**Task description**
Output every record exactly, and nothing more.

**Data records**
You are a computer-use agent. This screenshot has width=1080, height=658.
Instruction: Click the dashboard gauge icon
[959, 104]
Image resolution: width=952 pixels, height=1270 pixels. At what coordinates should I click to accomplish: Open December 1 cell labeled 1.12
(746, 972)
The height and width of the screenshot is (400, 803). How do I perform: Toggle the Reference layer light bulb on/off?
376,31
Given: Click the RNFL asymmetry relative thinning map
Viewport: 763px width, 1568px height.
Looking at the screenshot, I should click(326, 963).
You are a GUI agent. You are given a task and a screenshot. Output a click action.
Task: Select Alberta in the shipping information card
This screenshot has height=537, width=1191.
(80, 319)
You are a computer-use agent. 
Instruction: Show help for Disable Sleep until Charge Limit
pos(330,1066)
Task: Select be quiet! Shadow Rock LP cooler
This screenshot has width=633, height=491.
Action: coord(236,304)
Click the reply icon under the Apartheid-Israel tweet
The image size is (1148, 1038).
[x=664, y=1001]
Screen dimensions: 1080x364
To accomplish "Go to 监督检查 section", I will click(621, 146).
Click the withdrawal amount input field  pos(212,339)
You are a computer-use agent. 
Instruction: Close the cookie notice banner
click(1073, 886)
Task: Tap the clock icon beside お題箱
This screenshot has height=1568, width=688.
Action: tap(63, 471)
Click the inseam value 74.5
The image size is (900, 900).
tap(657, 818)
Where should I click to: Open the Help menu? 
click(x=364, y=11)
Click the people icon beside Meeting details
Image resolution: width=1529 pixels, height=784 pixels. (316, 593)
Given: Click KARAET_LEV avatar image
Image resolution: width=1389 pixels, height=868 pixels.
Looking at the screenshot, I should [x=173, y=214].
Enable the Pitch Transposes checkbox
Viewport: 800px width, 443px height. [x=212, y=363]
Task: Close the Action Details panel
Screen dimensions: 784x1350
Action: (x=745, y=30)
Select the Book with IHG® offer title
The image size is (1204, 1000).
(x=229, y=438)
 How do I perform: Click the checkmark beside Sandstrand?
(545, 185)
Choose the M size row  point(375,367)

**Exercise answer**
You are a computer-use agent. This screenshot has width=1080, height=658.
Instruction: Click the dashboard gauge icon
[959, 104]
Image resolution: width=952 pixels, height=1270 pixels. At what coordinates should I click to accomplish: Open December 1 cell labeled 1.12
(746, 972)
The height and width of the screenshot is (400, 803). How do I perform: Toggle the Reference layer light bulb on/off?
376,31
Given: Click the RNFL asymmetry relative thinning map
Viewport: 763px width, 1568px height.
Looking at the screenshot, I should click(326, 963).
You are a GUI agent. You are given a task and a screenshot. Output a click action.
Task: Select Alberta in the shipping information card
This screenshot has height=537, width=1191.
(80, 319)
You are a computer-use agent. 
Instruction: Show help for Disable Sleep until Charge Limit
pos(330,1066)
Task: Select be quiet! Shadow Rock LP cooler
This screenshot has width=633, height=491.
Action: coord(236,304)
Click the reply icon under the Apartheid-Israel tweet
The image size is (1148, 1038).
[x=664, y=1001]
Screen dimensions: 1080x364
To accomplish "Go to 监督检查 section", I will click(621, 146).
Click the withdrawal amount input field  pos(212,339)
You are a computer-use agent. 
Instruction: Close the cookie notice banner
click(1073, 886)
Task: Tap the clock icon beside お題箱
This screenshot has height=1568, width=688.
Action: tap(63, 471)
Click the inseam value 74.5
The image size is (900, 900).
tap(657, 818)
Where should I click to: Open the Help menu? 
click(x=364, y=11)
Click the people icon beside Meeting details
Image resolution: width=1529 pixels, height=784 pixels. (316, 593)
Given: Click KARAET_LEV avatar image
Image resolution: width=1389 pixels, height=868 pixels.
Looking at the screenshot, I should [x=173, y=214].
Enable the Pitch Transposes checkbox
Viewport: 800px width, 443px height. [x=212, y=363]
Task: Close the Action Details panel
Screen dimensions: 784x1350
Action: (x=745, y=30)
Select the Book with IHG® offer title
The image size is (1204, 1000).
(x=229, y=438)
 How do I perform: Click the checkmark beside Sandstrand?
(545, 185)
Choose the M size row  point(375,367)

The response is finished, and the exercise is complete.